Against this background of contradictory findings, the aim of this PhD is to investigate the association between the business cycle, health behaviours and health using long term panel data from four different countries – USA (Panel Study of Income Dynamics), Australia (Household, Income and Labour Dynamics in Australia), Germany (German Socio-Economic Panel (SOEP)) and the UK (British Household Panel Survey/UKHLS). While the student will need to identify a specific focus based on a thorough review of the existing literature, the PhD will broadly investigate:

  • the association between employment change and health change at different stages of the economic cycle
  • the extent to which these associations are mediated by income change and health behaviours
  • whether these associations hold true for different health outcomes, different sub-population groups and in different countries.

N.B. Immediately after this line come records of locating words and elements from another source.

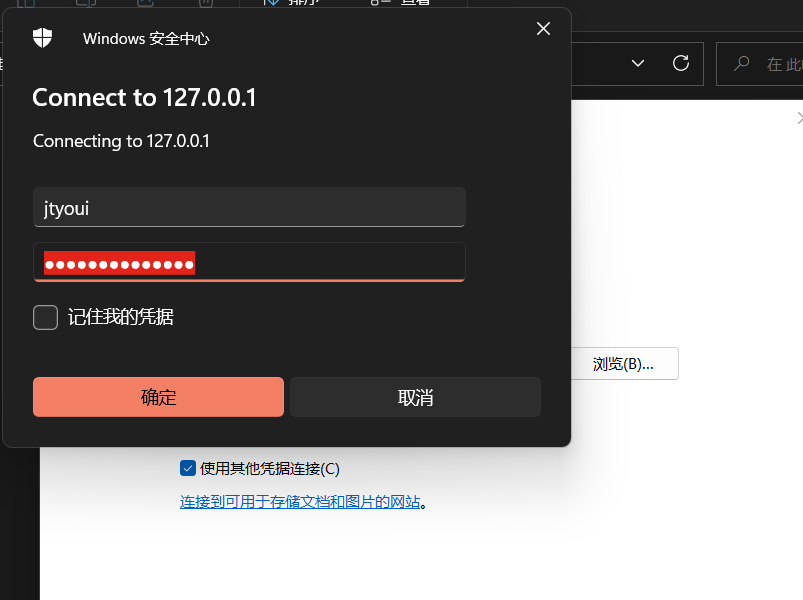Click the Refresh icon in File Explorer
Image resolution: width=803 pixels, height=600 pixels.
tap(681, 63)

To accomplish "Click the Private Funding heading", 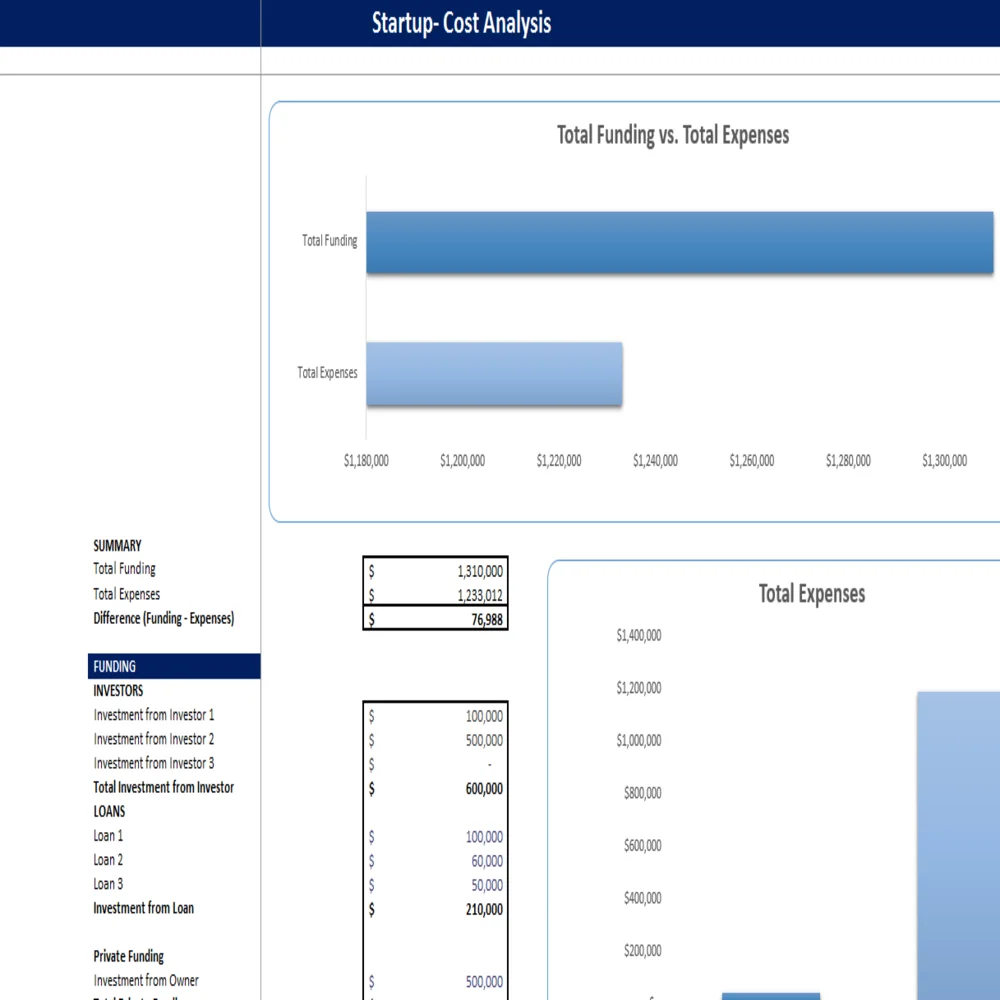I will (128, 956).
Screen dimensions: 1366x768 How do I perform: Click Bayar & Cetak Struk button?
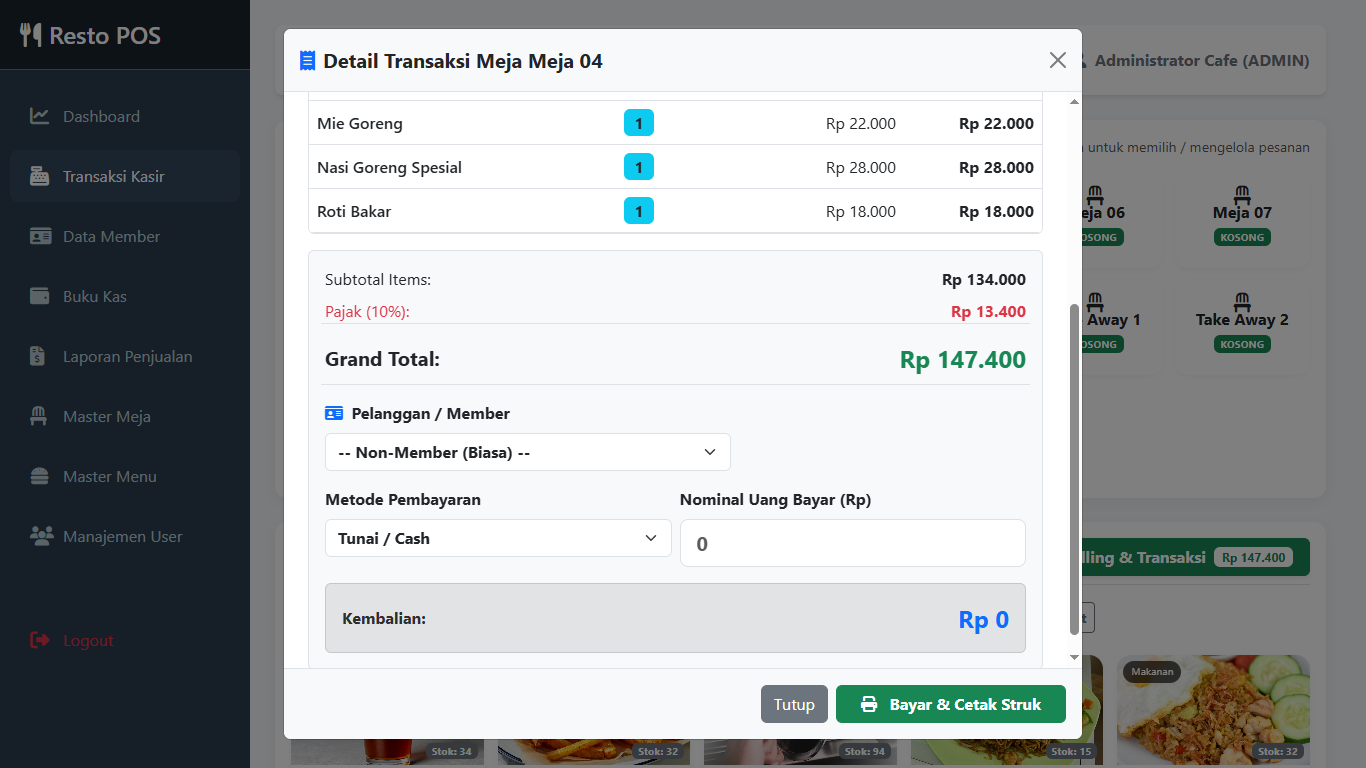[951, 704]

The PhD will require complex statistical techniques, including fixed effect models and structural equation modelling. Depending on the availability of consistent data across studies for specific research questions, the comparative dimension may rely on qualitative comparisons or meta analyses.

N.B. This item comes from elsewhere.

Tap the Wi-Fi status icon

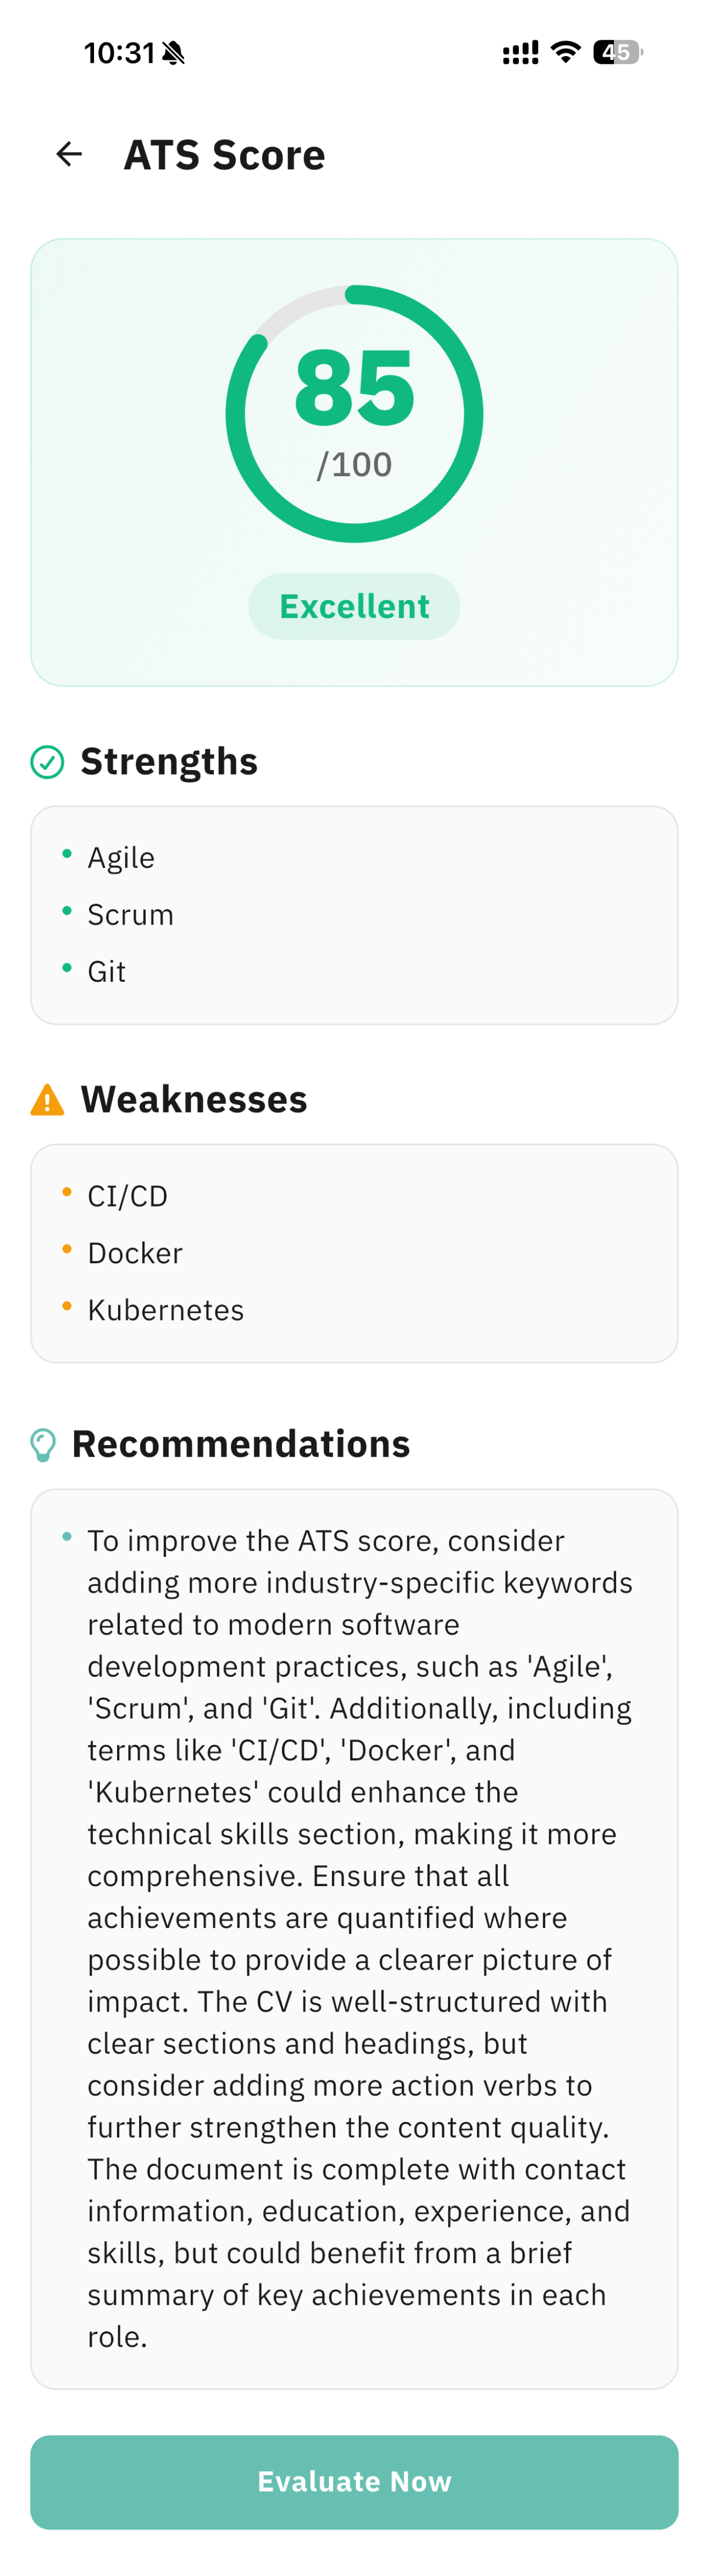(566, 52)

This studentship will be based in the accredited University of Essex DTC pathway “Applied Economics and Data Analysis”. The studentship would be for three years, beginning in October 2017.

References:

M.H. Brenner (1973) Mental Illness and the Economy, Harvard University Press, Cambridge.
Colman, G., & Dave, D. (2013). Exercise, physical activity, and exertion over the business cycle. Social Science and Medicine, 93(0), 11-20. doi: http://dx.doi.org/10.1016/j.socscimed.2013.05.032
D. Dave, I.R. Kelly (2012) “How does the business cycle affect eating habits?” Social Science & Medicine, 74 (2), pp. 254–262
A. Economou, A. Nikolaou, I. Theodossiou (2008) “Are recessions harmful to health after all?: evidence from the European Union” Journal of Economic Studies, 35 (5) (2008), pp. 368–384.
Evans-Lacko S, Knapp M, McCrone P, Thornicroft G, Mojtabai R (2013) “The Mental Health Consequences of the Recession: Economic Hardship and Employment of People with Mental Health Problems in 27 European Countries”. PLoS ONE 8(7): e69792. doi:10.1371/journal.pone.0069792
Gerdtham, U.-G., & Ruhm, C. J. (2006). “Deaths rise in good economic times: Evidence from the OECD”. Economics & Human Biology, 4(3), 298-316. doi: http://dx.doi.org/10.1016/j.ehb.2006.04.001
Neumayer, E. (2004). “Recessions lower (some) mortality rates:: evidence from Germany”. Social Science and Medicine, 58(6), 1037-1047. doi: http://dx.doi.org/10.1016/S0277-9536(03)00276-4
C.J. Ruhm (2000) ‘Are recessions good for your health?’ Q. J. Econ., 115 (2) (2000), pp. 617–650.